I love Halloween and I generally spend it in my darkened living room, watching horror films with my husband (and hiding from trick-or-treaters, of course – I genuinely don’t understand this tradition. In its true form, it’s properly menacing, and in its modern incarnation it’s just… people’s kids interrupting my evening to ask me for sweets. EH?). And I’m planning to write much more about my favourite scary movies very soon. But whilst rummaging through our bookshelves tonight for a suitably scary book to crack on with this witching season, I thought it might be nice to write about some of the spooky reads I’ve loved in the past. Some are more obvious than others, and since I’ve yet to read Frankenstein, Dracula or anything by Stephen King (although they’re all lurking in our house), there might be a few surprises in this little list…

The sci-fi one
Arguably the novel that spawned the now-common horror trope of murderous kids (seen skipping maniacally through everything from 1984’s Children Of The Corn to Orphan a decade ago), John Wyndham’s The Midwich Cuckoos – itself filmed as Village Of The Damned in 1960 – is a genuinely chilling tale of golden-eyed, pale-skinned little darlings who wreak havoc in the village of Midwich (and I’m not talking about knocking on doors to ask for Haribo).
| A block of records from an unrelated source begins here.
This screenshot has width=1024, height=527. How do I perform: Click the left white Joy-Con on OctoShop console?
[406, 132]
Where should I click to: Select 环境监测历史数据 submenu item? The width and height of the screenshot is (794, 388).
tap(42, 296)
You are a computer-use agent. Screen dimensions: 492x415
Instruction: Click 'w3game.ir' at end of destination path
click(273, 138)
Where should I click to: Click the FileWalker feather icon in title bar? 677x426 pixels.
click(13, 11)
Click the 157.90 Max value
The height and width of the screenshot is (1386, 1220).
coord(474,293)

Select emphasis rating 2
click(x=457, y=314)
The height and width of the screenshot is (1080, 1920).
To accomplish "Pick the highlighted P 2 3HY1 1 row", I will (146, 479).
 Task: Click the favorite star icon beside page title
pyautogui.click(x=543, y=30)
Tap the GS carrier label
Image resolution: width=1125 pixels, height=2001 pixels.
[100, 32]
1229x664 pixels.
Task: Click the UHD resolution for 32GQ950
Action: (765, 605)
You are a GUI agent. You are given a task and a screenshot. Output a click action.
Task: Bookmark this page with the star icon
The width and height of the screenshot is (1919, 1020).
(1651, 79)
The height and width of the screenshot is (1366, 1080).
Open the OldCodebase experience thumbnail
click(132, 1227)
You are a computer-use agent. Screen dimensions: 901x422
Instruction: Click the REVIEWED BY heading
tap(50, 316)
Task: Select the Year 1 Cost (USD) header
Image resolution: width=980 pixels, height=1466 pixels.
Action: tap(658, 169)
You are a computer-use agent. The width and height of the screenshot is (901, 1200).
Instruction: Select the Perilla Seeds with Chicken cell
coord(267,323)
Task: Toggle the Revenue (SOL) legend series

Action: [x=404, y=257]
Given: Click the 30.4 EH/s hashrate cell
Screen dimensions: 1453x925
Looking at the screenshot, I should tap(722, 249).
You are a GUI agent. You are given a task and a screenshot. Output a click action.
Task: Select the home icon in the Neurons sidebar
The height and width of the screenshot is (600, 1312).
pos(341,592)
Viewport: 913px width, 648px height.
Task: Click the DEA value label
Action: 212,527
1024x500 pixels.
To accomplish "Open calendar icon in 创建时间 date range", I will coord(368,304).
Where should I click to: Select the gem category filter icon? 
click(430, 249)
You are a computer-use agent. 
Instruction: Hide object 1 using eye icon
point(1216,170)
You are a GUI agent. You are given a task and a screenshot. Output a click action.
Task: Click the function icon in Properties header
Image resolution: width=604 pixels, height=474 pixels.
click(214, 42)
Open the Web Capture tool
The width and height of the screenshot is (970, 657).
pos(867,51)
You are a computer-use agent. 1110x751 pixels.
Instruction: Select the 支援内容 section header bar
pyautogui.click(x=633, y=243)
There’s an element of this plot that’s especially unsettling if you’re a woman of child-bearing age, FYI. Moral of the story: don’t trust children.
The murder mystery
I’m obsessed with Agatha Christie. I don’t think I’ve ever read another mystery writer who creates such menacing atmospheres with such a spare, understated prose style – she gets under your skin while making it seem effortless. I’ve read all her crime novels and Hallowe’en Party is a particularly sinister one. I’ve always felt that her work took on a darker tone in the 1960s (less vicarage-and-library-based crime, more hidden Nazis and elements of the occult), and this 1969 Poirot outing is no exception, featuring a mardy 13-year-old girl who boasts of having witnessed a murder, then ends up dead in the apple-bobbing tub. Moral of the story: don’t show off.
The creepy comedy
Cat Out Of Hell by Lynne Truss is eerie and hilarious in equal parts – as you’d expect from a novel about talking cats embroiled in a battle of good vs evil. Written for the Hammer horror brand, it’s the perfect Halloween read for cat people who adore their moggies, but also suspect they might be planning to kill them while they sleep. Moral of the story: don’t turn your back on Tiddles.
The occult classic
Having seen the movie adaptation of Ira Levin’s Rosemary’s Baby first, I enjoyed the novel much more. The slick, uncluttered writing and period domestic detail frames the mounting horror perfectly, and I found I cared more about the book’s Rosemary than Mia Farrow’s kind-of-annoying screen portrayal. Moral of the story: don’t move house.
The gothic horror
Judging by Edgar Allan Poe’s Tales Of Mystery and Imagination, the imagination in question was pretty twisted (in the best possible way). Let’s face it, if you woke up and found you were the main character in an EAP story, you’d know pretty quickly that you were absolutely screwed. If there’s a horrible way to be killed, tortured or driven insane, Poe’s characters have been there, seen it and got every despair-soaked T-shirt. These are the kind of macabre, grotesque stories that will trouble you when you turn the light off at night. Moral of the stories: just… don’t.